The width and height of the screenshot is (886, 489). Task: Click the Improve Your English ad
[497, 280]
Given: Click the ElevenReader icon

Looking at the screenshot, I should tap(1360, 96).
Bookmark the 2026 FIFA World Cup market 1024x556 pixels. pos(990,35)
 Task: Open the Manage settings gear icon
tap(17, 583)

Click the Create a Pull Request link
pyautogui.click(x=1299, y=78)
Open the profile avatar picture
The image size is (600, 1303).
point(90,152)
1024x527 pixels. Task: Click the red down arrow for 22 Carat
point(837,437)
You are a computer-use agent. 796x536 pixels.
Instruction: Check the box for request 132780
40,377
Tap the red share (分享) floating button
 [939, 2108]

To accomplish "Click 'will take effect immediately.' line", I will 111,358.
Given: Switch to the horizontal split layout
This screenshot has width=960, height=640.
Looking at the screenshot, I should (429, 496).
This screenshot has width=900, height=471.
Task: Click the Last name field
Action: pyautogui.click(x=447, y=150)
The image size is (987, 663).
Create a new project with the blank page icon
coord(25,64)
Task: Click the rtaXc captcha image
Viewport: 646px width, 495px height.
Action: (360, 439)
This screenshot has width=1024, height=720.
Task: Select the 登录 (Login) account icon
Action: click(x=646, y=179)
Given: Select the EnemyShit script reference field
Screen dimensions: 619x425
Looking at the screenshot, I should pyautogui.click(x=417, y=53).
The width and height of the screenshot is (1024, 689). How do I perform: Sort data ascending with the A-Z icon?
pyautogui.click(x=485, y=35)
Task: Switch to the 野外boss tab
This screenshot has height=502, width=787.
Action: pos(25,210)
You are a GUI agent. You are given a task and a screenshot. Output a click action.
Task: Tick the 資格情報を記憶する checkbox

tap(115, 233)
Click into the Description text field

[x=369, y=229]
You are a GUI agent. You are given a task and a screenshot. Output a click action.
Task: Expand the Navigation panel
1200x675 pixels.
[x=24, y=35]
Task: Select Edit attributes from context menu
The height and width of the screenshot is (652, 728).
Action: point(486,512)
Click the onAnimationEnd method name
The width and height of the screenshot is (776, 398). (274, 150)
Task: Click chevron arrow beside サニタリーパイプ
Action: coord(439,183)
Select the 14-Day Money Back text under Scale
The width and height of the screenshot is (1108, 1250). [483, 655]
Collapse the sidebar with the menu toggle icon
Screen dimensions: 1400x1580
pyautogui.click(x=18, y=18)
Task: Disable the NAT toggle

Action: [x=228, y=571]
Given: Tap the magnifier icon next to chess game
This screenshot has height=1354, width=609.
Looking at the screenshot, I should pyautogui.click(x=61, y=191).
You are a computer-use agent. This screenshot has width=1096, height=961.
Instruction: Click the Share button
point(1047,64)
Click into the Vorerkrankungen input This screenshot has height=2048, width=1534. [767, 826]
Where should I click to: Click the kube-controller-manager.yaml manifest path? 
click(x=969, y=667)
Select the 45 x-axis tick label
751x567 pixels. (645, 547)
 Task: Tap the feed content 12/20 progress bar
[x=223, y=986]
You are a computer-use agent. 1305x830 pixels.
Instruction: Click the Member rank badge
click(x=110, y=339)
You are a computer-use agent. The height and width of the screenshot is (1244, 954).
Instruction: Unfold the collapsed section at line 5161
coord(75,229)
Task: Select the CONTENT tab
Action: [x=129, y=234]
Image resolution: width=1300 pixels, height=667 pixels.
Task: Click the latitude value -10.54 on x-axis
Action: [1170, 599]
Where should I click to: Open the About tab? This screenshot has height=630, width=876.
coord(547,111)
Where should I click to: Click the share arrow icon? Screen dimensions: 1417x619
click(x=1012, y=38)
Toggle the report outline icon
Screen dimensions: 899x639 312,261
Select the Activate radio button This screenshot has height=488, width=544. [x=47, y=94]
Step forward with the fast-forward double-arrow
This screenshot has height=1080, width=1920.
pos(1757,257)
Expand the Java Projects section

TASK DIRECTIONS:
Go to the line in the material above that contains "Select the 45 x-axis tick label" and copy exactly from there through the line that contains "You are a computer-use agent. The", stopping after it.

SOLUTION TO THIS PROBLEM:
Select the 45 x-axis tick label
751x567 pixels. (645, 547)
 Task: Tap the feed content 12/20 progress bar
[x=223, y=986]
You are a computer-use agent. 1305x830 pixels.
Instruction: Click the Member rank badge
click(x=110, y=339)
You are a computer-use agent. The height and width of the screenshot is (1244, 954).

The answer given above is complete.